Clin Res Cardiol (2023). https://doi.org/10.1007/s00392-023-02180-w

Retensioning procedure of a tether-based device for transapical transcatheter mitral valve implantation
M. Beyer1, D. Muller2, F. De Marco3, V. Badhwar4, J.-F. Obadia5, F. Praz6, T. Modine7, P. Tonino8, G. Dahle9, A. Cerillo10, S. Ludwig11, N. Schofer11, S. Blankenberg11, H. Reichenspurner1, L. Conradi1
1Klinik und Poliklinik für Herz- und Gefäßchirurgie, Universitäres Herz- und Gefäßzentrum Hamburg, Hamburg; 2Cardiology, St Vincent's Hospital, Sydney, AU; 3Clinical and Interventional Cardiology, IRCCS Policlinico San Donato, Milan, IT; 4Cardiovascular and Thoracic Surgery, West Virginia University, West Virginia., US; 5Cardiology, Louis Pradel Cardiologic Hospital, Lyon, FR; 6Cardiology, University Hospital Bern, Bern, CH; 7Cardiology and Cardiovascular Surgery, Institut Cœur Poumon CHU de Bordeaux, Bordeaux, FR; 8Cardiology, Catharina Hospital, Eindhoven, NL; 9Department for Cardiology, Oslo University Hospital - Ullevål, Oslo, NO; 10Cardiac Surgery, Careggi University Hospital, Florenz; 11Klinik für Kardiologie, Universitäres Herz- und Gefäßzentrum Hamburg, Hamburg;

Background

TMVI represents a novel treatment option for patients with relevant mitral regurgitation, who are ineligible for surgical treatment. Secondary relevant paravalvular leakage (PVL) due to prothesis dislodgement is a rare but potentially severe complication. The apical anchoring mechanism of a tethered transapical (TA) TMVI device appears to allow repositioning of the valve stent by retensioning of the tether. This multicenter-study examines procedural and short-term safety as well as efficacy of retensioning maneuvers.

 

Methods

From 2017 to 2021, N=18 patients who underwent secondary tether retensioning were identified from a total sample size of over 1000 patients after initial implantation of a tethered TA TMVI device. Baseline, index-procedural, retensioning procedural, and short-term follow-up data were available from N=11 patients and analyzed according to the Mitral Valve Research Consortium (MVARC) definitions.

 

Results

Patients [age 75 years (73.5 - 85.0), 63.6% male (N=7), EuroSCORE II 6.2% (5.8 - 11.6)] presented with relevant PVL [PVL³3 63.6%, (N=7)], device malposition (63.6%, N=7), and/or hemolysis (54.5%; N=6). Patients were severely symptomatic [NYHA ³ III (90.9%, N=10)]. Median time between initial TMVI and retensioning procedure was 42 days (29.5 – 104.0). Procedural outcomes revealed no acute conversion to open heart surgery and no procedural mortality. Technical success was achieved in 90.9% (N=10) with 1 case of unsuccessful PVL reduction by tether-retensioning. At discharge PVL was completely eliminated in 90.9% (N=10) of patients with one case of remaining moderate PVL. No severe complications such as valve embolization/migration, valve thrombosis, stroke, myocardial infarction or life-threatening bleeding occurred.
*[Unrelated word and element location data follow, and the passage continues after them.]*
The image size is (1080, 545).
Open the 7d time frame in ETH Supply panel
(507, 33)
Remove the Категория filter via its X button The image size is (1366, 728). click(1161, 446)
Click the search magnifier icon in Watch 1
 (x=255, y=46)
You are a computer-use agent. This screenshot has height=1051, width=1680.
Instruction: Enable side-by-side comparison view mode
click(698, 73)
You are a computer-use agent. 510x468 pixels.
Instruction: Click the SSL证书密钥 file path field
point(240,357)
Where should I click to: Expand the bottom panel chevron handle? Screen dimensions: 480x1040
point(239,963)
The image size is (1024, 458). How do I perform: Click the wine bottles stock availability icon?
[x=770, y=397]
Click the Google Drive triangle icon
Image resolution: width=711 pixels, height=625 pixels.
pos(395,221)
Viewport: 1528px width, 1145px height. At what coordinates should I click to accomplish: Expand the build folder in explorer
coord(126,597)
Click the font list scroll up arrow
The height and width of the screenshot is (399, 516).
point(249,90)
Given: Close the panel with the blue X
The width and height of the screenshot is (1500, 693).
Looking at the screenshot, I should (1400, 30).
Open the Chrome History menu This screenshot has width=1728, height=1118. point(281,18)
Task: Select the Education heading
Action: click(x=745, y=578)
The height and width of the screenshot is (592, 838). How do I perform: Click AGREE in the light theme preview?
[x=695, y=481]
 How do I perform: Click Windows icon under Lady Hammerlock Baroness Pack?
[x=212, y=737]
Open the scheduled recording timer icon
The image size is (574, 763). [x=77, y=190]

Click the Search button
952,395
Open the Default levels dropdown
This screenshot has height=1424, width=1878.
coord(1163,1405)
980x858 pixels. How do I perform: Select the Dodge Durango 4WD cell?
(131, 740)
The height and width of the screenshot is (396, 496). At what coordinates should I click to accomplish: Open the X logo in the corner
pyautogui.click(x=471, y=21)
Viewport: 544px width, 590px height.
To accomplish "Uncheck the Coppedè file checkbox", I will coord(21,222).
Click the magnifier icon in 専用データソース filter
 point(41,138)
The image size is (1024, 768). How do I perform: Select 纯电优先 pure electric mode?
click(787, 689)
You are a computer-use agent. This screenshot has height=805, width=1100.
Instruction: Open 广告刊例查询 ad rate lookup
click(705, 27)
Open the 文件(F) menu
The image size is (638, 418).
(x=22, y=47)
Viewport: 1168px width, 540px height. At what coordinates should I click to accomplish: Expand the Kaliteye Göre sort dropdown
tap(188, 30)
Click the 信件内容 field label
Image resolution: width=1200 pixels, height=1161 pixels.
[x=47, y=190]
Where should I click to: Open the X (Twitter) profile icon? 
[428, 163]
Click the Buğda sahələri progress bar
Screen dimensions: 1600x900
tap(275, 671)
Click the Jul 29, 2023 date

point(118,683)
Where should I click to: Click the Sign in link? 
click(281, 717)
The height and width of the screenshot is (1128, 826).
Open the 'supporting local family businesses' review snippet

After 30 days device success was achieved in 81.8% (N=9) of patients due to 2 cases of open surgical mitral valve replacement for one patient with persistent PVL and one patient with recurrent PVL, respectively. 90.9% (N=10) of patients were in NYHA class I/II. There was no 30-day mortality but 1 in-hospital mortality.

 

Conclusion

This multicenter-study demonstrates technical feasibility, procedural safety and acute efficacy of retensioning procedures in the majority of patients. Retensioning of the tether is an important future bailout strategy after TA TMVI with a tether-based device and may provide additional management advantages in populations at high surgical risk.